# [EXERCÍCIO]
Responda às perguntas seguintes com base no excerto sobre a nulidade de títulos de propriedade industrial.
(a) Segundo o ponto B, em que artigo e alínea se estabelece que os títulos de propriedade industrial são nulos por incumprimento de formalidades imprescindíveis?
(b) De acordo com o n.º 6 do artigo 211.º, citado no ponto C, que entidade pode suspender o estudo do processo?
(c) Que palavra do n.º 6 do artigo 211.º é destacada entre aspas no ponto E?

# [EXCERTO DO DOCUMENTO]
-.-.-
Em sede da sua resposta, assim concluiu a R., (recorrida).

“A. A Recorrente, para lá de estar a tentar estabelecer uma prejudicialidade em cadeia, esquece que não existe qualquer obrigação da DSE de suspender o processo administrativo, mesmo que se tratasse de formalidade imprescindível (que não é, como veremos).
B. Estabelece o artigo 47.° al. c) que: “Os títulos de propriedade industrial são total ou parcialmente nulos quando se verifique: c) O incumprimento de procedimentos ou formalidades imprescindíveis para a concessão do direito de propriedade industrial.”
C. O artigo 211.° do RJPI n.° 6 estabelece que: “6. Oficiosamente, pela DSE, ou a requerimento do interessado, o estudo do processo pode ser suspenso pela DSE pelo período em que se verifique causa prejudicial susceptível de afectar a decisão sobre o mesmo.”
D. O legislador não quis cominar com nulidade as situações do artigo 211.° n.° 6 – ou seja, as situações em que não fosse suspenso algum processo por alegada causa prejudicial, precisamente porque deixa essa decisão à discricionariedade da DSE.
E. Porque não tem lógica que o legislador, querendo cominar com nulidade a situação do artigo 211.° n.° 6, fosse estabelecer que o estudo do processo “pode” ser suspenso.
-.-.-
# [REGISTOS EXTRAÍDOS]

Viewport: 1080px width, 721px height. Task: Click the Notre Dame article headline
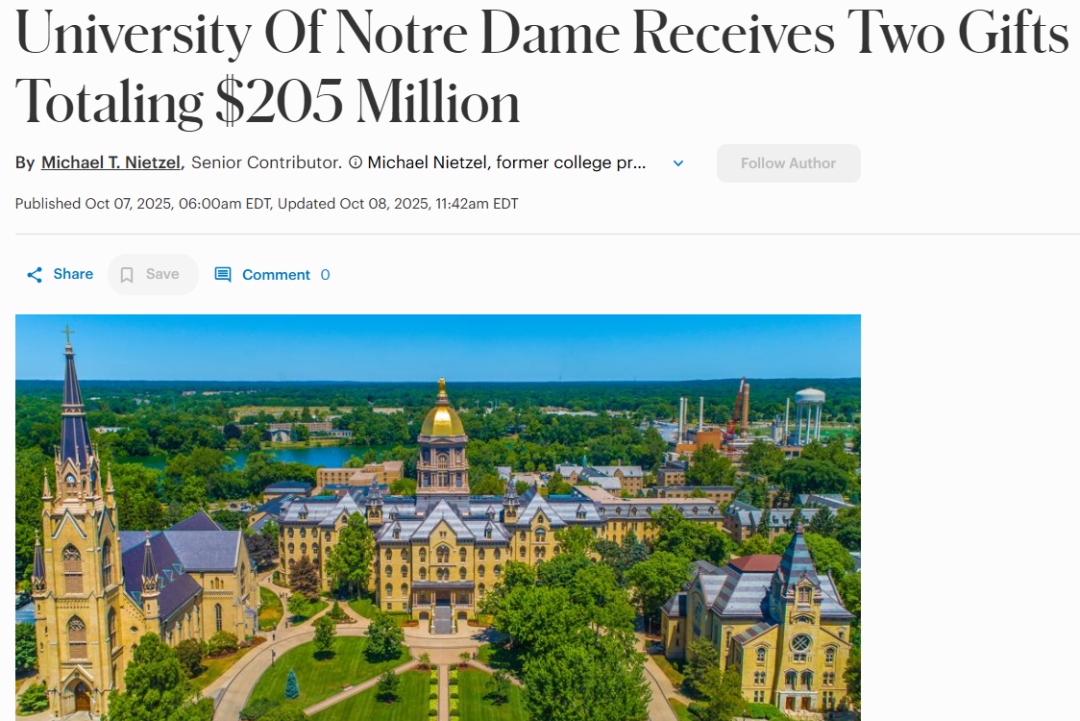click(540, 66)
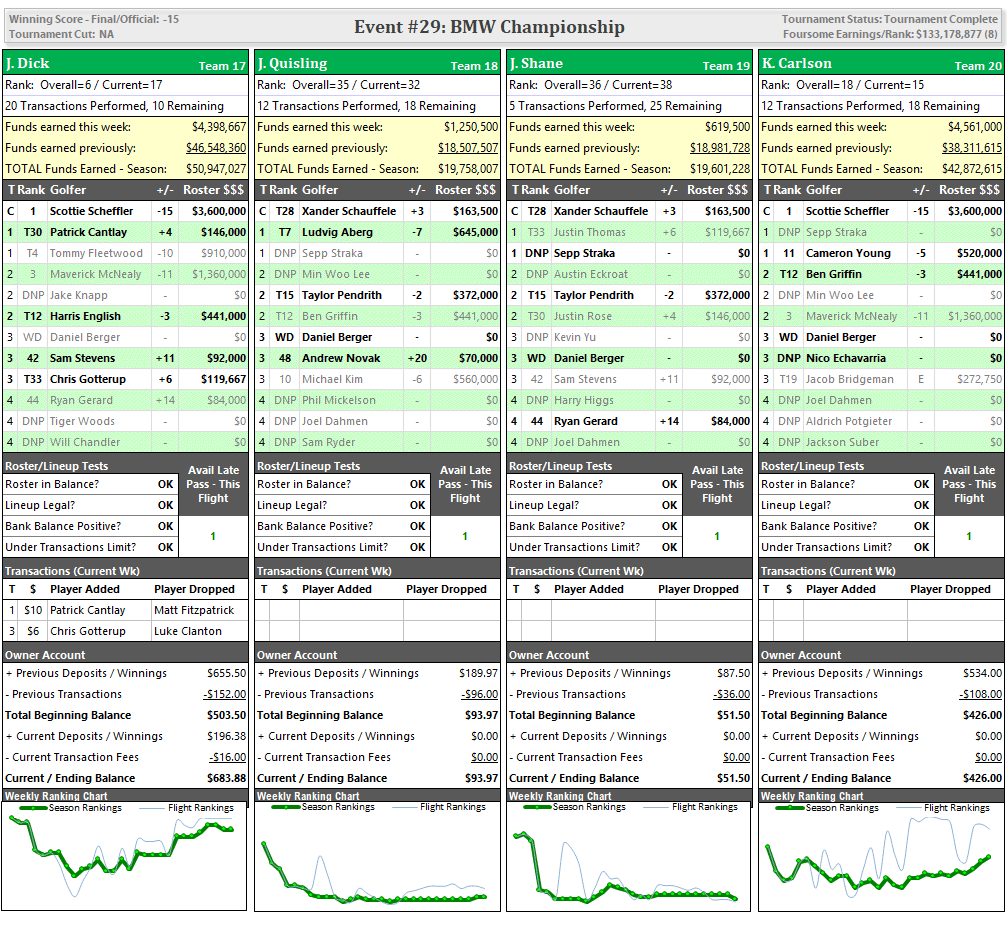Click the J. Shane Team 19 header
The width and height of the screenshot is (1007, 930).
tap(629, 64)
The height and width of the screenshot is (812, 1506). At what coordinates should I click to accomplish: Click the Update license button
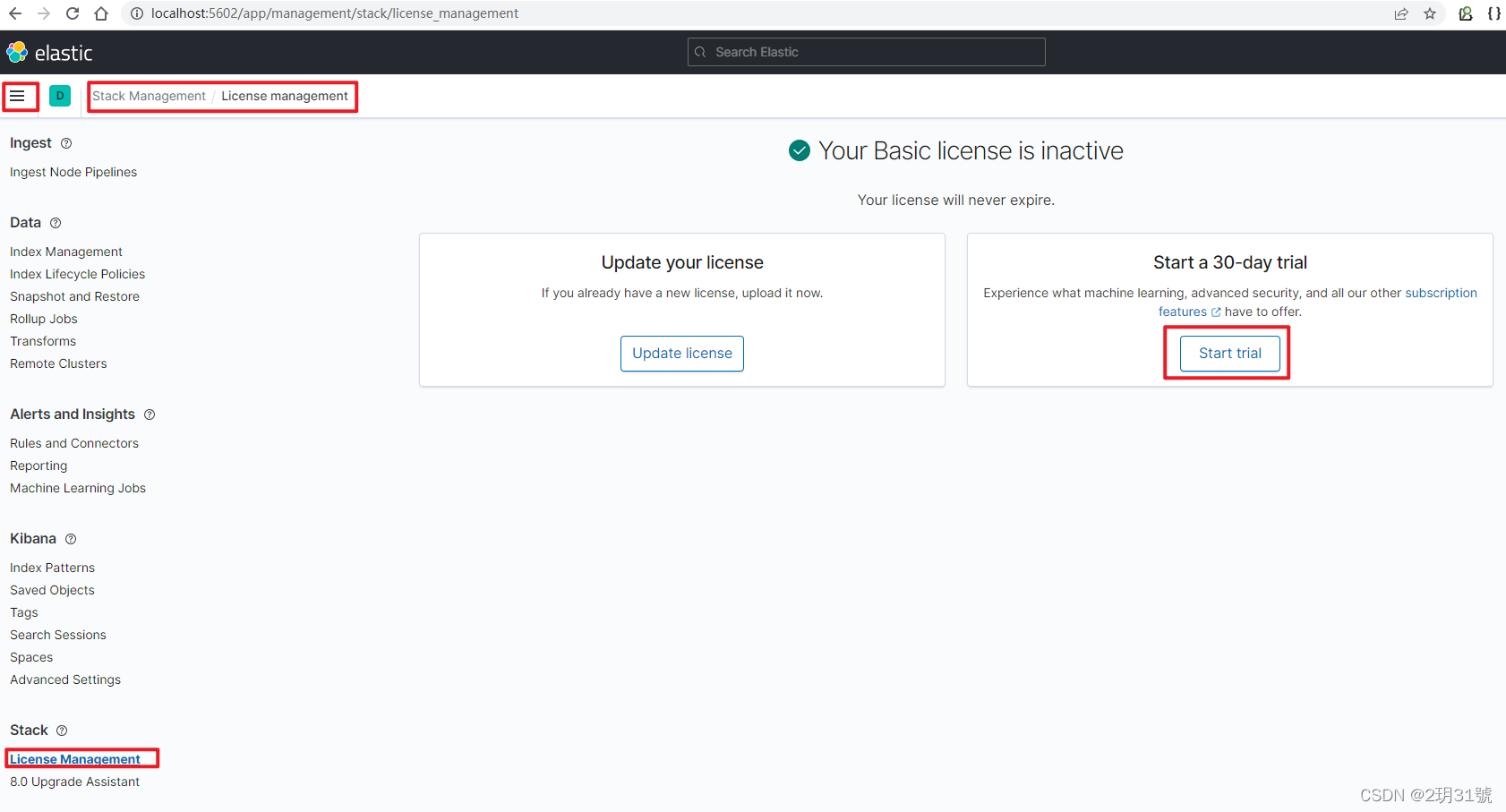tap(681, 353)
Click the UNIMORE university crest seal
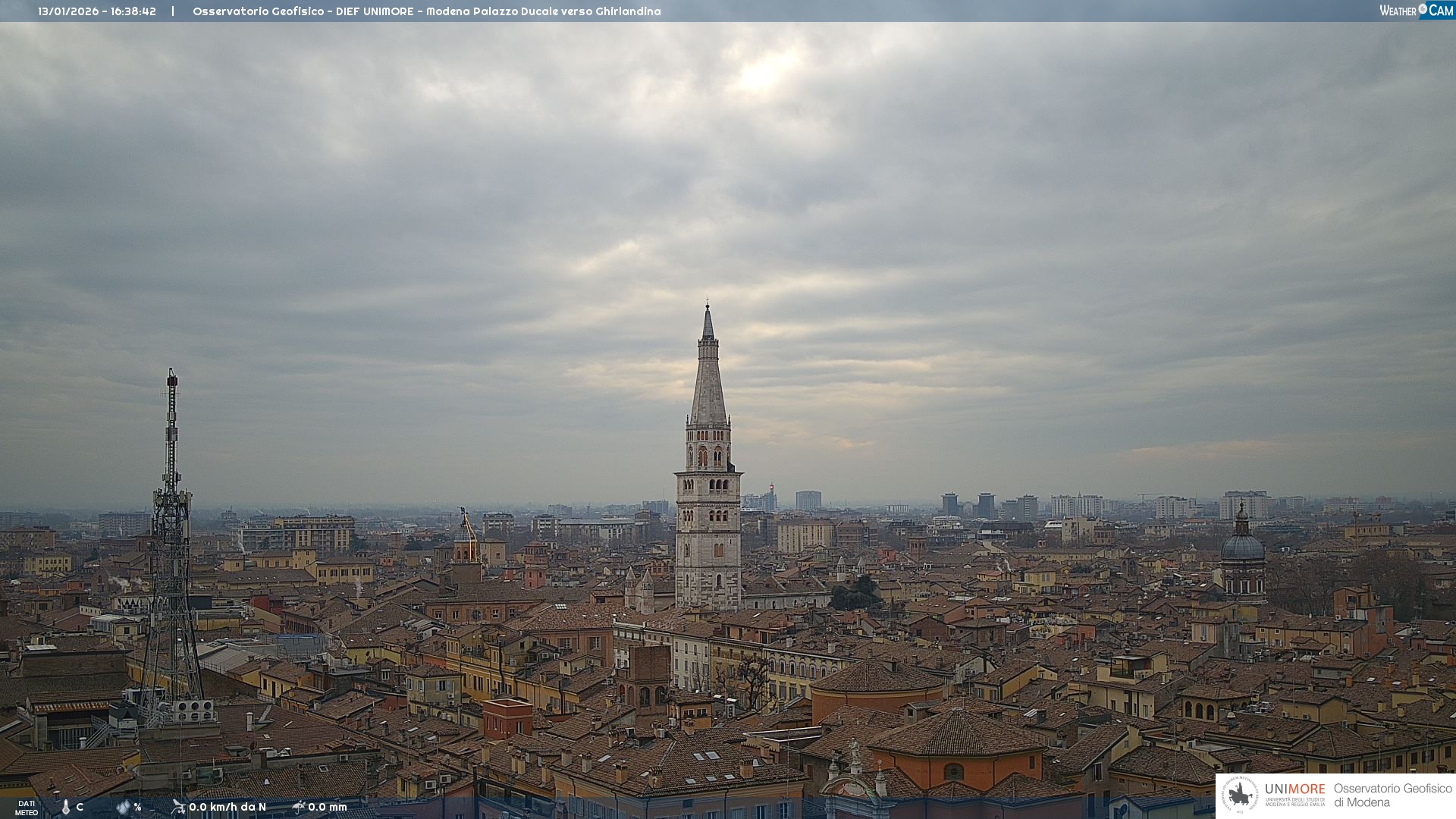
-.-.-
# [RESPOSTA CORRETA]
(a) No artigo 47.º, alínea c).
(b) A DSE, oficiosamente ou a requerimento do interessado.
(c) "pode".